An officially licensed product of Warner Bros. “The Hangover” movie, Hangover Joe’s The Hangover Recovery Shot, the Company has become an overnight international sensation through their partnership with Warner Bros. Pictures and new distribution deals in Canada, Australia and New Zealand. In just three years since its market debut, The Hangover Recovery Shot has become the #1 selling hangover recovery product in the U.S. helping young partiers and mature individuals alike to feel revived and alert the morning after an all-night bash or a few too many drinks with the boss or a client.

The Company’s product is currently distributed in nearly 30,000 retail locations in the U.S., including participating 7-Eleven stores, Racetrac, Loves Truck Stops, Valero, Hastings Entertainment, MGM Resorts, Harrah’s, Terrible’s Gas Stations, Stripes Convenience. The company also has licensing and distribution deals in Australia, New Zealand and Canada. This smells like a big fat Hansens, aka Monster Energy (MNST).

With the backing of a a Four-Star rating from BevNET Magazine, the leading beverage industry trade magazine, the Hangover Joe’s crew, complete with nurses to administer The Recovery Shot to guests, is a regular at major sporting events and concert gatherings around the U.S. And, unlike energy drinks and shots that rely on caffeine, The Hangover Recovery Shot contains only as much caffeine as a single cup of premium coffee to help anyone quickly feel revived and alert, without the exhausted crash later.

HJOE, currently priced at 0.07 is a must add to the list of penny stocks.

About FHWY Stock

According to reports issued by OTC Stock Review, FITT Highway Products, Inc. is a rising star looking to become the leader in the multi-billion dollar industry of energy drinks and energy shots. Yeah, yeah, yeah. We have all heard it before how this energy drink or that energy drink is going to dominate the market. But wait….

Better yet, don’t wait. FITT gets a nickel for every bottle of F.I.T.T. Energy sold which was set to debut in retail convenience stores in California and Nevada and is essentially the same formula as the Who’s Your Daddy® energy shot, but also contains additional ingredients which various scientific studies describe as having certain possible health and fitness benefits.

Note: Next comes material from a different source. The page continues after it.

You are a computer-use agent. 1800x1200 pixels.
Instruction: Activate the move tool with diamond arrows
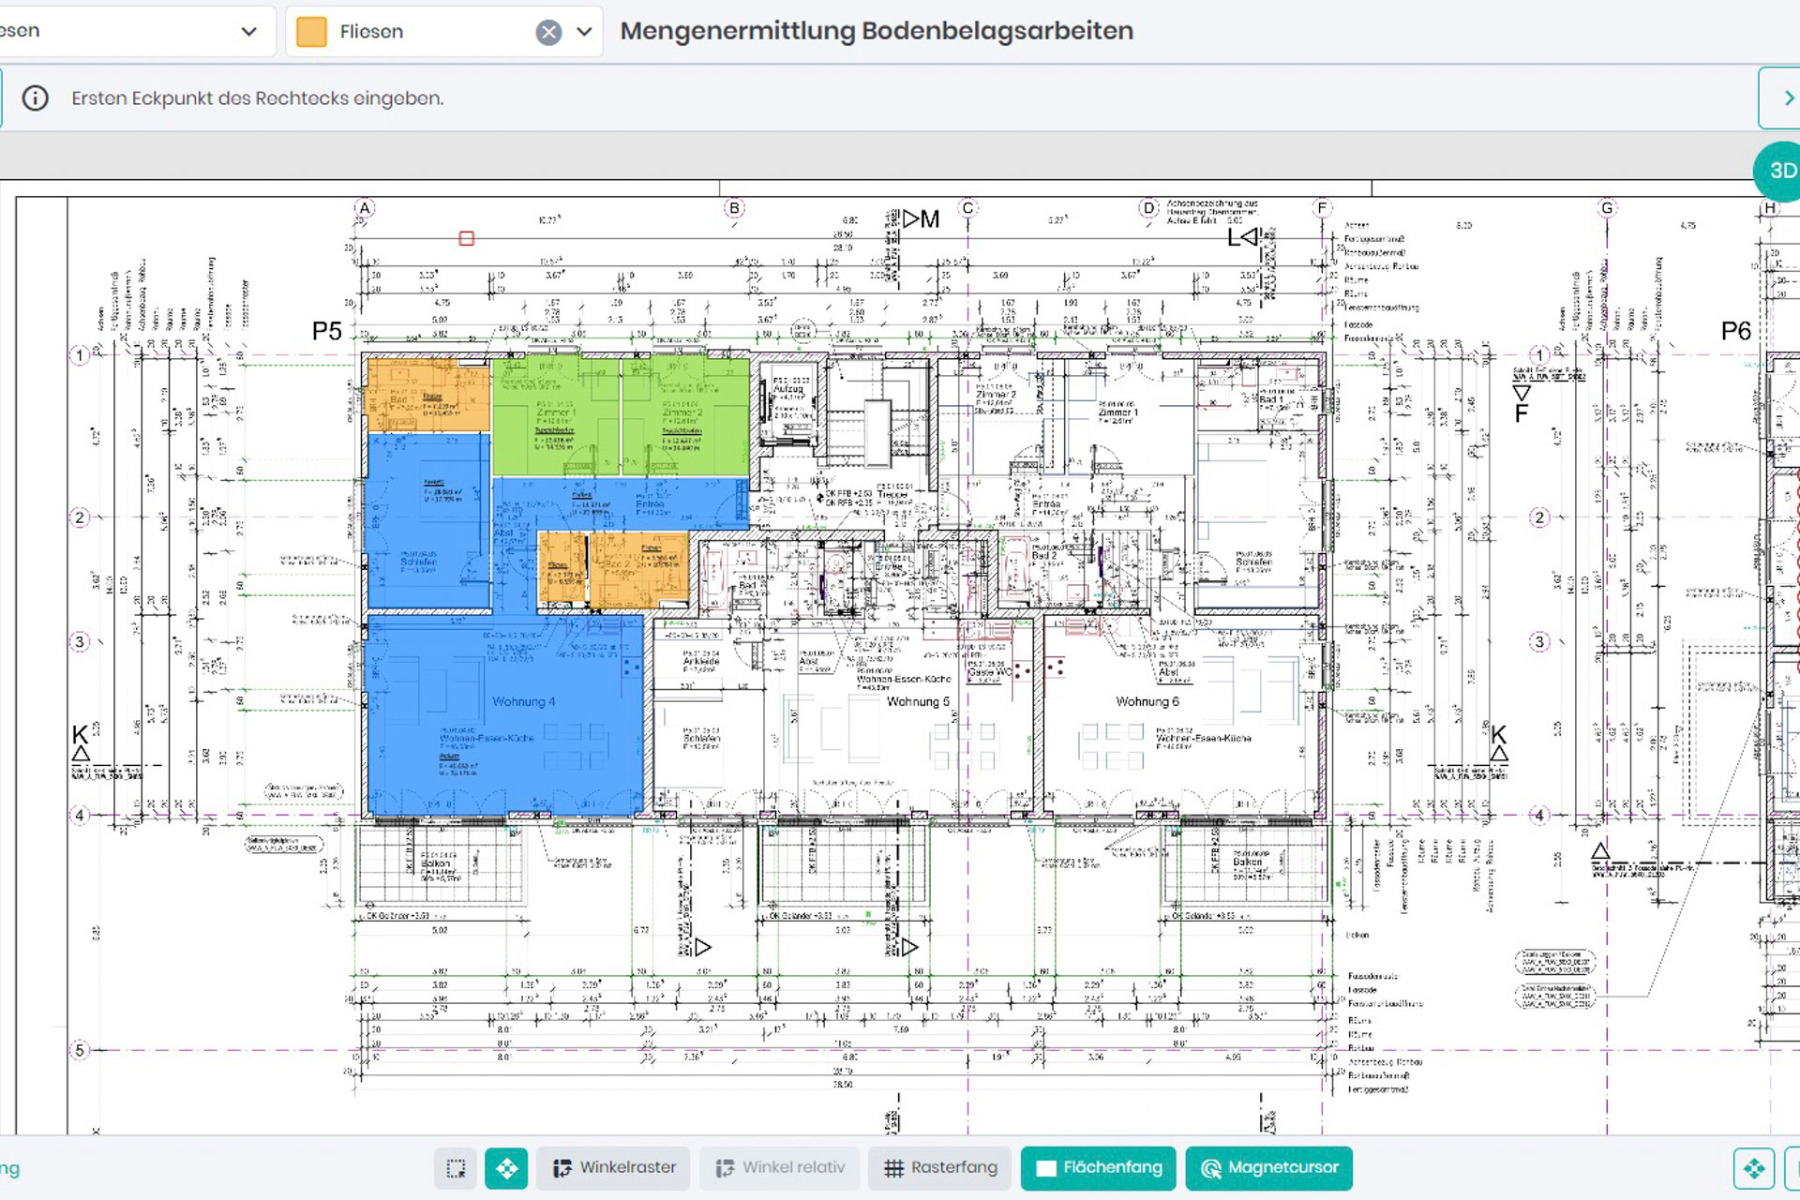point(507,1167)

Prior to the Q2 of 2009, the Company manufactured on an outsource basis, marketed, and distributed both canned energy drinks and a two-ounce energy shot under the tradenames Who’s Your Daddy® and The King of Energy® which were suspended to focus on modifying the Who’s Your Daddy energy shot, changing its name first to “F.I.T.T. Energy With Resveratrol”, then to “F.I.T.T. Energy for Life”, and creating a marketing program targeting a broader demographic for this product. As of March 31, 2012, FITT Highway Products had $o cash and $0 sales.

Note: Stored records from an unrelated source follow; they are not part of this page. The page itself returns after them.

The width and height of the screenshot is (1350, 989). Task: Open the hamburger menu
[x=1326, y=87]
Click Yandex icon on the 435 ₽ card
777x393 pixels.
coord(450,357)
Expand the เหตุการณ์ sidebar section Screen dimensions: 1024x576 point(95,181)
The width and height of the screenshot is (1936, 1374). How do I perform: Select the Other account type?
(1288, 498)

As for their stock, Sacks Motor Sports, Inc. got 4,000,000 restricted shares of FHWY stock on top of the 1,000,000 free trading they already received to write off its previously recorded $1,790,000 judgment against the Company. They owe Christopher Wicks, former CEO of Omni Ventures (OMVE), $202,000 on a $252,000 note payable settlement agreement from February 1, 2008. In fact, according to a May announcement by the FITT Highway: Since 2010, the Company has reduced its balance sheet debt by $3,908,000 (inclusive of the settlement with Sacks Motor Sports, Inc.) either by debt compromise or conversion to equity. It has accomplished this through the issuance of 11,202,256 shares of its common stock and the payment of only $20,500 in cash. Also, in 2011, the Company has issued 4,500,000 shares to its two current employees as consideration for $415,000 of accrued but unpaid wages. Finally, the Company since 2010 has issued 13,720,000 common shares valued at $1,336,000 to service providers in lieu of cash payments for operating services.

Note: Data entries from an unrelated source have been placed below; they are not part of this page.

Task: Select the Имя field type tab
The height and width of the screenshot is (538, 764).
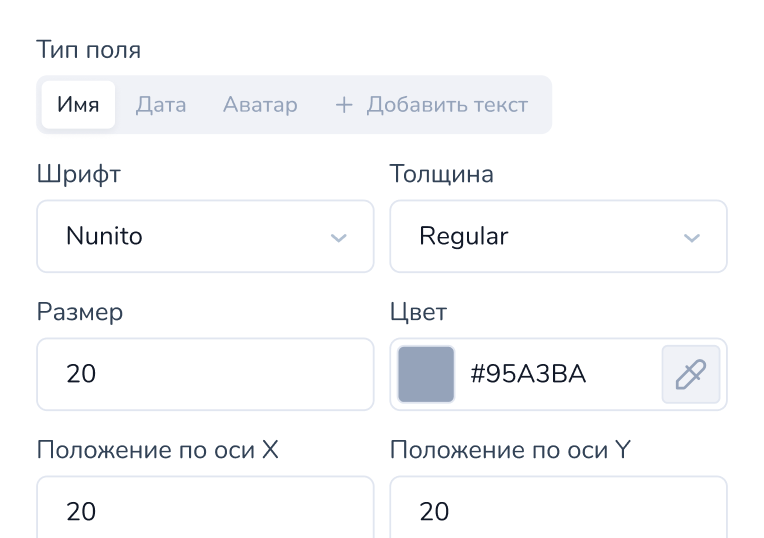Action: point(78,105)
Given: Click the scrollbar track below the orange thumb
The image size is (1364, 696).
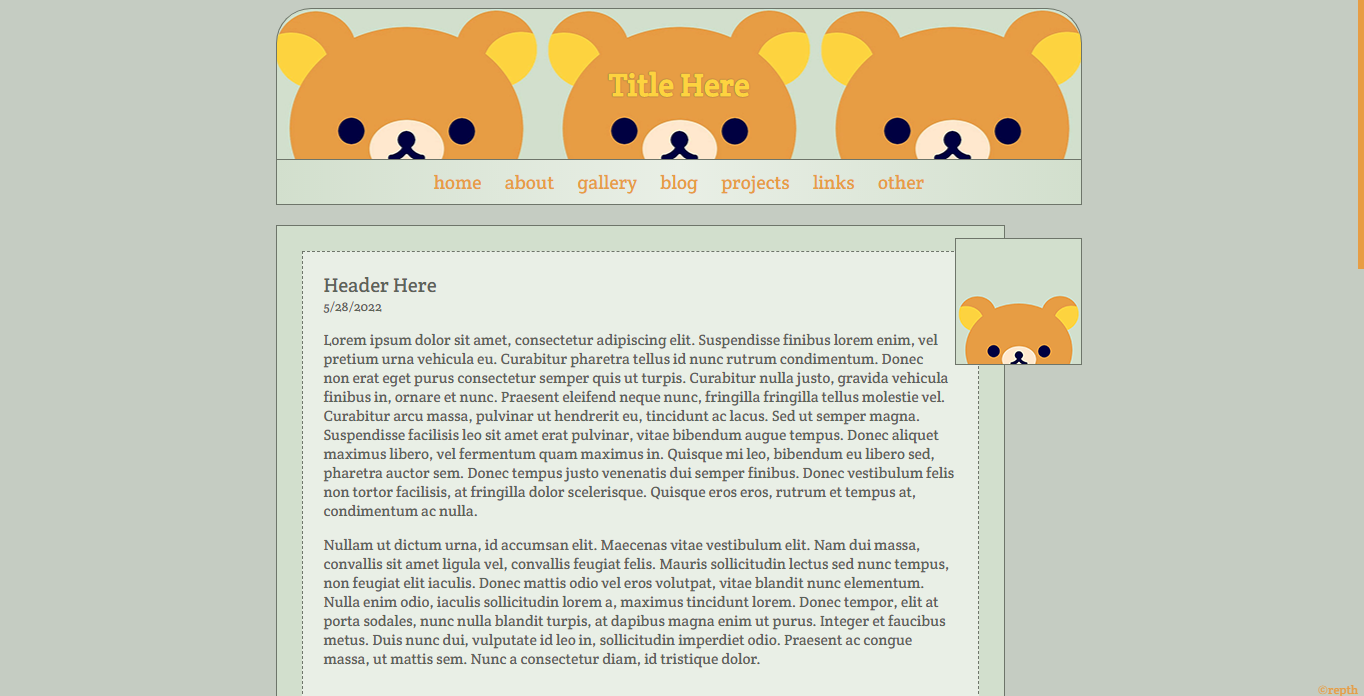Looking at the screenshot, I should click(x=1360, y=480).
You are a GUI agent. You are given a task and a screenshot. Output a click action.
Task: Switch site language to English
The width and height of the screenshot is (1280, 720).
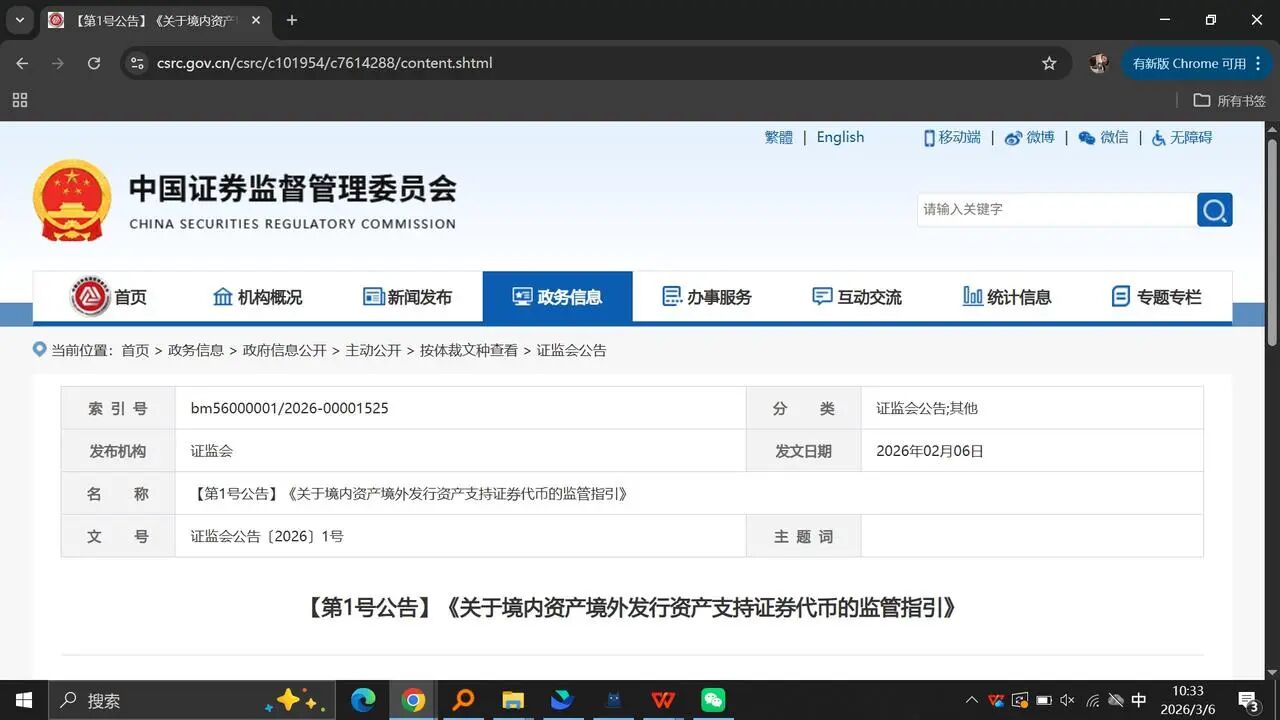point(840,137)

FITT Highway had a negative working capital in excess of $5.1 million as of March 31, 2012 which included the $1,790,000 owed to Sacks. It’s about time this Company got sacked actually.

Bottom Line: The penny stock of Hangover Joes, HJOE, needs t be an immediate addition to your list. At 0.075, this is an easy triple or better. FHWY is not one we would waste anytime watching.